從實際應用出發,實驗目的可以從兩個不同角度分析確定。(1)可以從實驗課題中分析實驗目的。很多探究課題實驗目的明確,不需要作進一步分析。但也有部分課題探究目標比較模糊。如,探究小麥生長中心與旗葉光合作用的關系。該課題既有可能是探究生長中心對旗葉光合速率的影響,也有可能是探究旗葉光合作用對生長中心生長速率的影響。因此,需要進一步細化,確定探究方向。(2)從實驗步驟中歸納實驗目的。從訓練學生思維的角度出發,在某些情境下可能給定實驗步驟,要求歸納實驗目的。此種情境下的一般方法是:根據實驗步驟找出實驗中的自變量和因變量,將實驗目的概括為“探究某因素(自變量)對某形態結構或生理功能(因變量)的影響”。
二、實驗原理的分析和歸納
實驗原理是對實驗的理論基礎、操作方法和目標指向的高度濃縮概括。其內容應包含四個方面的基本要素:實驗的科學理論依據;操作過程要點;實驗結果的檢測方法和指標;實驗的結論目標指向。
在獨立設計實驗時,確定實驗原理的基本途徑是:(1)從生物科學的基本理論出發,深入分析影響因素與作用對象之間的內在聯系。(2)分析操控影響因素的具體方法,確定自變量。(3)分析實驗對象受到影響后可能發生的反應,找出與這些反應相關的外在表現,確定觀測指標。(4)概括說明該實驗能達成的最終目標。
如果是在已有的實驗方案基礎上歸納實驗原理,基本方法是:找出實驗方案中的自變量和因變量,從理論上分析二者之間可能存在的聯系;然后以方案中實驗組為依據,描述對自變量的控制和對結果的檢測方法,忽略掉對照組設置以及對無關變量的控制等細節,從而歸納出實驗原理。
一個科學的實驗原理可以對實驗材料的選擇、實驗步驟的設計、觀測指標的確定以及實驗結果的預測分析都能起到有效的指導作用,是整個實驗方案的綱領。
三、實驗步驟設計的方法和原則
實驗步驟是實驗探究方案的主體內容。它直接決定實驗過程能否實現以及實驗目標能否達成。

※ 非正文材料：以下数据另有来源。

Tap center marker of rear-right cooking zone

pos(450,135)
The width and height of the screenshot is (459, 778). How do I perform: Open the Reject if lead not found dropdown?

實驗步驟設計的一般思路是:首先要明確自變量和因變量,再結合探究目標確定變量控制方法和對照實驗設置方法,最后確定對實驗結果的檢測方法和指標。如果是定性探究,則應該以被探究因素的有、無或者強、弱等典型條件設置對照;如果是定量探究,則應該以被探究因素的強弱程度設置一系列梯度實驗進行探究。例如,若要探究“溫度對植物光合作用的影響”就可作定性探究,此時只需要設置高溫、常溫、低溫三個典型溫度條件作對照實驗即可。如果要求“探究植物光合作用的最適溫度”,這就是一個定量探究課題。必須在一定溫度范圍內設置一系列溫度由低到高的梯度實驗進行對照。檢測方法要有可行性,檢測指標必須是實驗對象受自變量影響后產生的必然預期結果。
實驗步驟設計必須遵循的原則主要有:科學性原則;對照原則;單一變量原則;平行重復原則。
科學性原則的基本含義是:有確實的科學理論依據,邏輯推理嚴密,操作方法和順序合理,變量控制可靠有效,觀測手段簡便易行。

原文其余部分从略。